# Forschner France?



## eltonmichael45 (Apr 16, 2022)

I'm pretty familiar with the history of RH Forschner and Victorinox knives but I can't find any information on them being made in France?
Can anyone assist: dates etcetera?


----------



## eltonmichael45 (Apr 16, 2022)

I have two 8" slicers. The NSF approved one above is marked: Made in Chabreloche,France. 
The one above: MADE IN FRANCE(on one line)


----------



## eltonmichael45 (Apr 16, 2022)

Ooops..should have been "the one attached:MADE IN FRANCE"


----------



## McMan (Apr 16, 2022)

As I understand it, Forschner is a distributor not a maker. They distribute Victorinox (made in Switzerland) and also distribute other stuff (like this French-made knife).
A timeline:


https://www.katom.com/learning-center/history-victorinox-forschner.html


----------



## eltonmichael45 (Apr 17, 2022)

Yeah that's what I thought but it seems that at some point( post 1972)they were solely distributing knives made by Victorinox(whose owner was a major stockholder..IF I remember correctly). 
Thanks for info and link


----------



## eltonmichael45 (Apr 17, 2022)

eltonmichael45 said:


> Yeah that's what I thought but it seems that at some point( post 1957)they were solely distributing knives made by Victorinox.
> Was Victorinox making knives in France as well as Switzerland?


----------



## eltonmichael45 (Apr 17, 2022)

Well I sort of answered my own question here.
I looked up the French town identified on one of the Forschner knives and noted it was in the Thiers district. This note in a travel guide to area ties the Forschners to another famed maker(s)
"The sombre air of medieval Thiers, still best known as the home of the Sabatier knife, belies its centuries of international fame as the capital of French cutlery manufacturing."
My understanding of Sabbatier is that it was a name covering a number of small workshops producing French Cutlery. 
I've probably generated way too much information but I do think it's fascinating piece of History worth passing on


----------



## Bobby2shots (Apr 18, 2022)

My understanding is that Forschner was a North American-market distributor,,, not the "sole" global distributor of Victorinox knives. The very fact that the knives' etchings were in English ("made in, etc") tells you something.

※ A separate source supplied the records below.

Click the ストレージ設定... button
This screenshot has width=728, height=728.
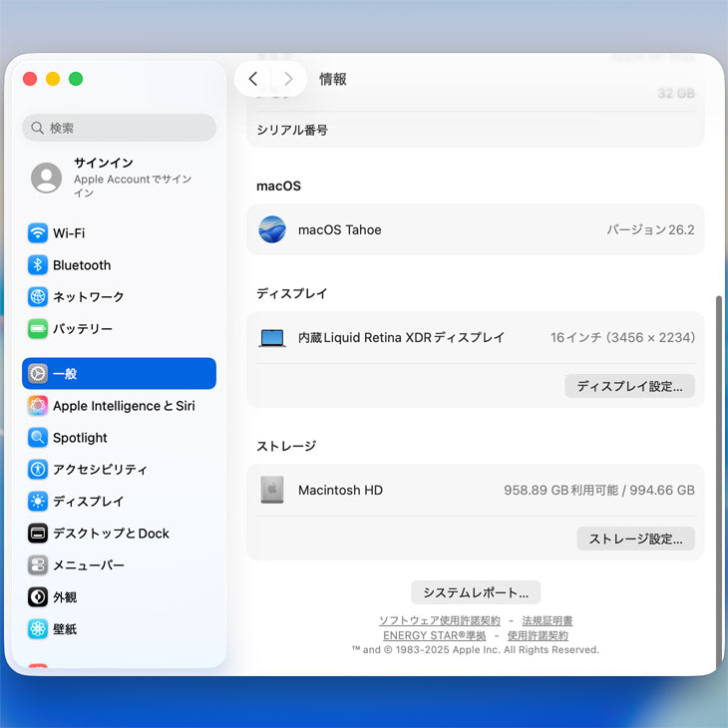point(635,539)
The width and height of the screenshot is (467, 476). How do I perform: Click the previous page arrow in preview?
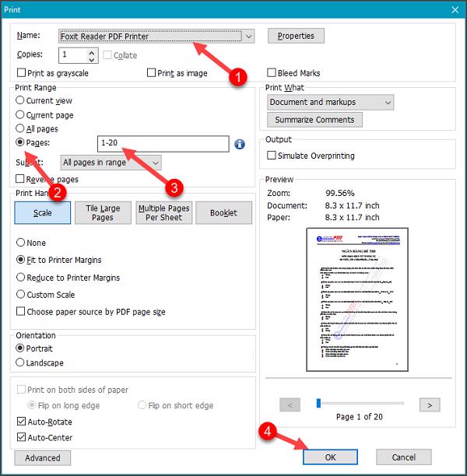point(290,405)
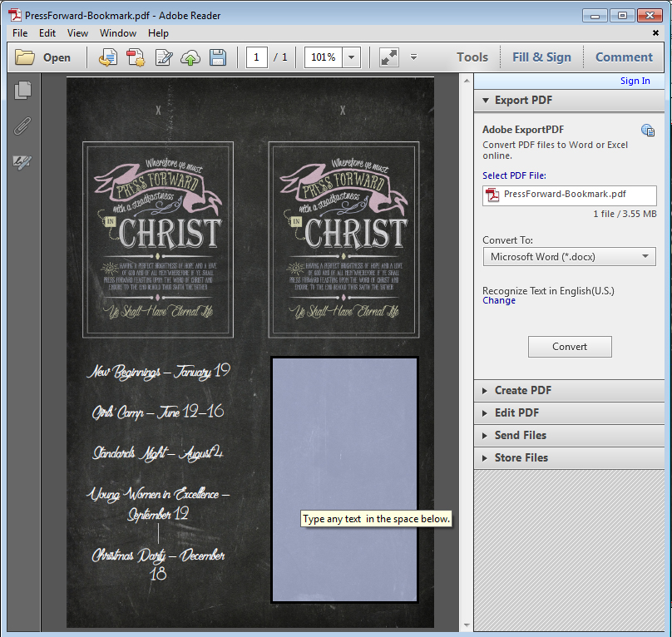Click the Sign/Add text pen icon

pyautogui.click(x=164, y=57)
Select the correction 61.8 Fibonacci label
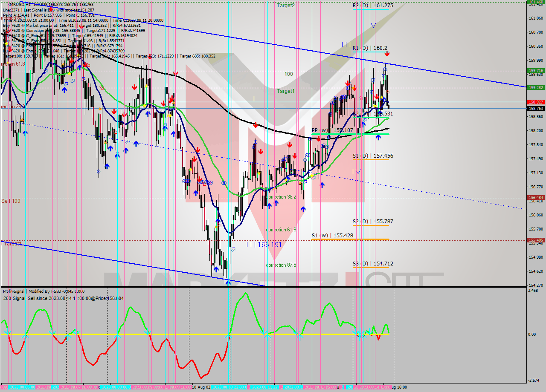This screenshot has height=392, width=546. coord(281,230)
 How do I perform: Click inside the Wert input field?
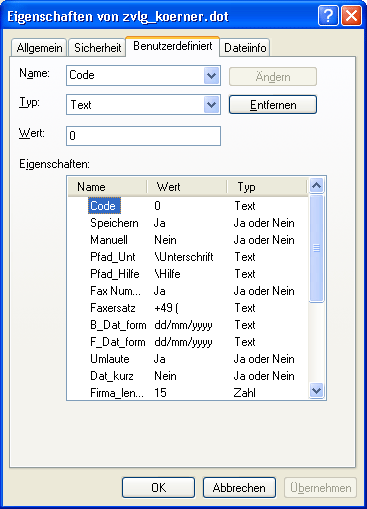pos(143,136)
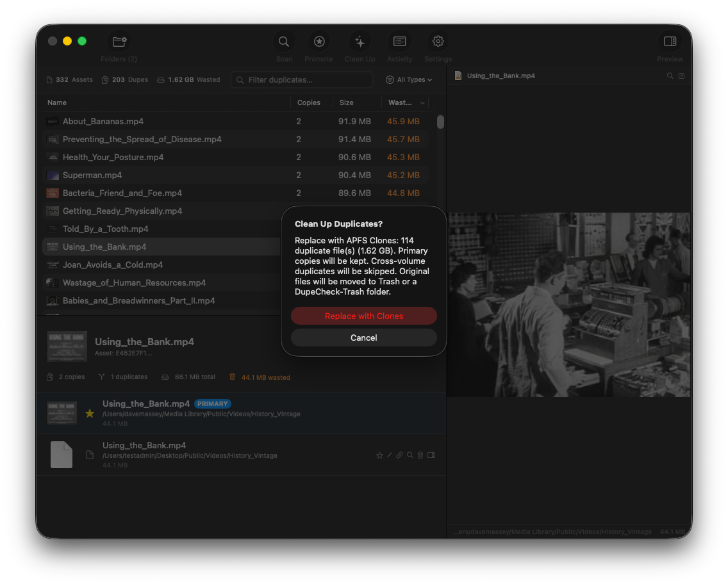Confirm with the Replace with Clones button
This screenshot has height=586, width=728.
coord(363,316)
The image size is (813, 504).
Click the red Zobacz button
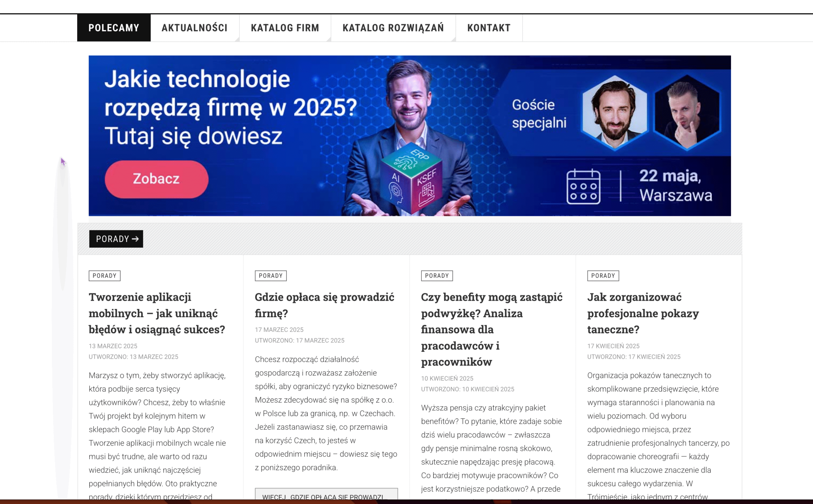(156, 179)
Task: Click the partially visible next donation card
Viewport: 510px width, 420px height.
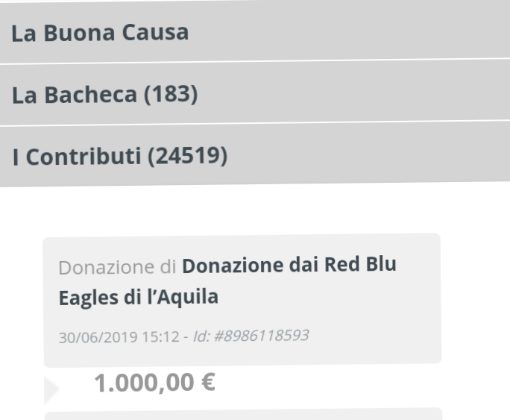Action: coord(243,413)
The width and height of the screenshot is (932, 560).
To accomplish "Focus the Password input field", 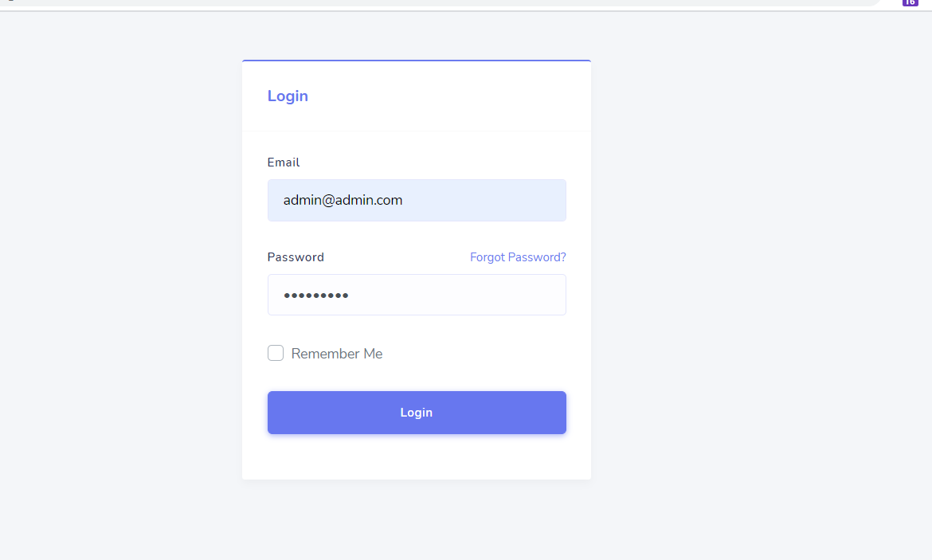I will [417, 295].
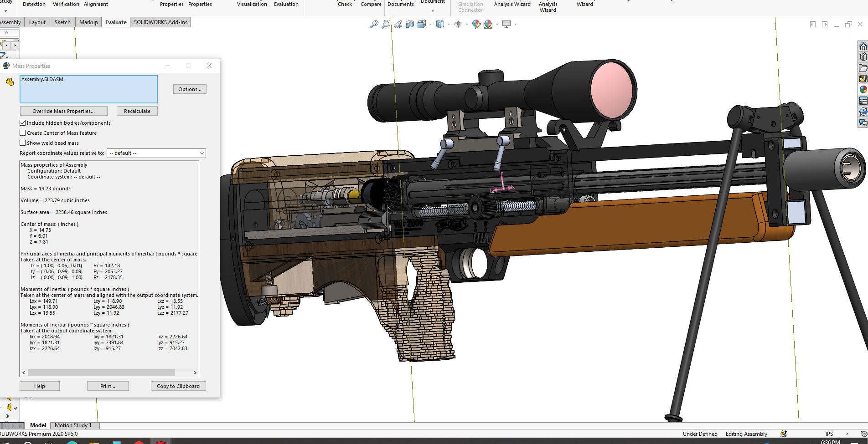This screenshot has height=444, width=868.
Task: Check Show weld bead mass
Action: tap(23, 143)
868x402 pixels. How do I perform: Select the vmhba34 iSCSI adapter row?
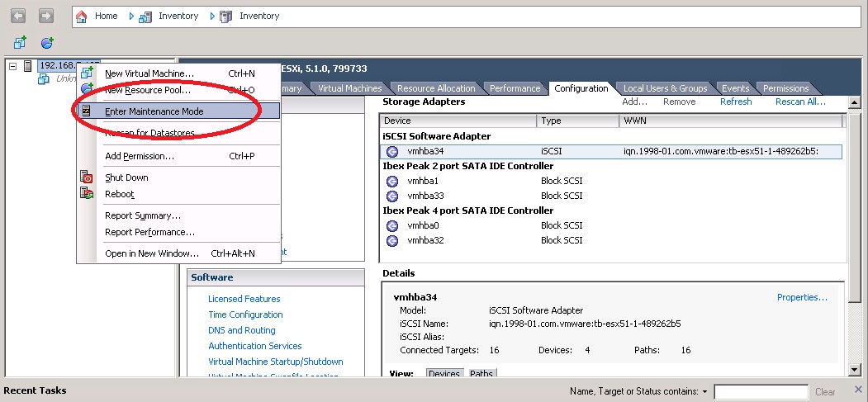426,151
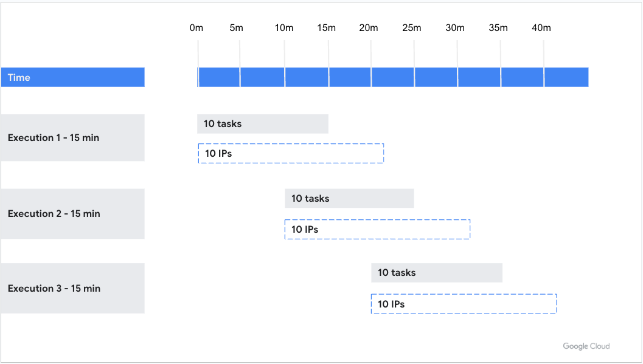This screenshot has height=364, width=643.
Task: Select the blue Time label
Action: 72,77
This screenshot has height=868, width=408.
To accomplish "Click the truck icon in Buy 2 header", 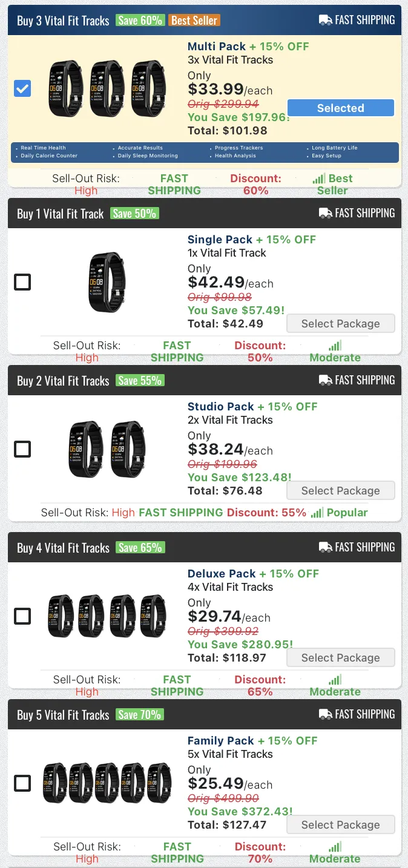I will 325,380.
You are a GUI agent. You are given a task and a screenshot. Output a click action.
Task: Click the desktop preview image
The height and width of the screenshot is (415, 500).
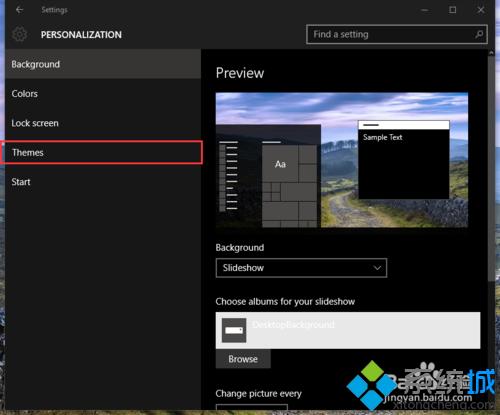pyautogui.click(x=342, y=160)
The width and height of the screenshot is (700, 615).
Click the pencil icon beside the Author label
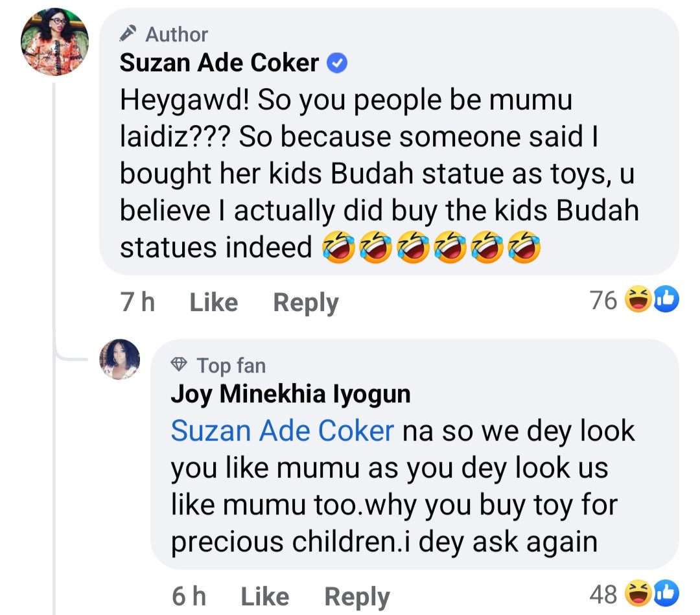pyautogui.click(x=130, y=33)
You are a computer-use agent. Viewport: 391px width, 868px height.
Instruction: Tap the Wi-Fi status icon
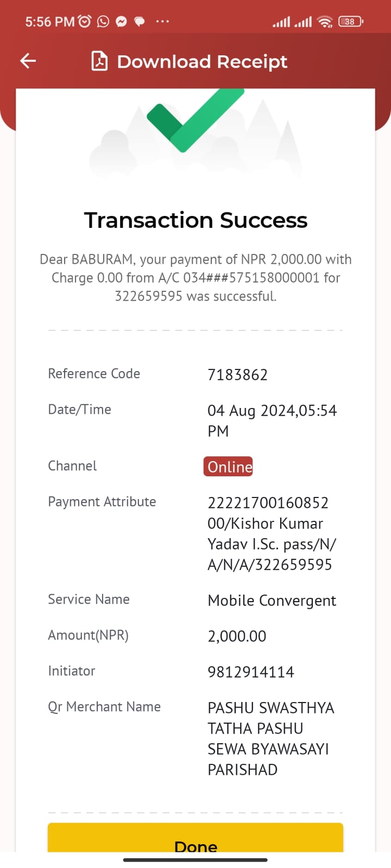tap(325, 22)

Knives manufactured in France for that market, would be labelled "Fabrique en France". Regarding Forschner-labelled knives from France,,, perhaps Forschner was also importing some other brands,, besides Victorinox? I've got a wood-handled paring knife that's at least 40-50 years old, and it's a brand called "Excellent", and labelled "made in France",,, obviously to be sold in an English speaking market. The knife also has the word "Stainless" etched on the blade, where in France it would be labelled "inoxydable."


----------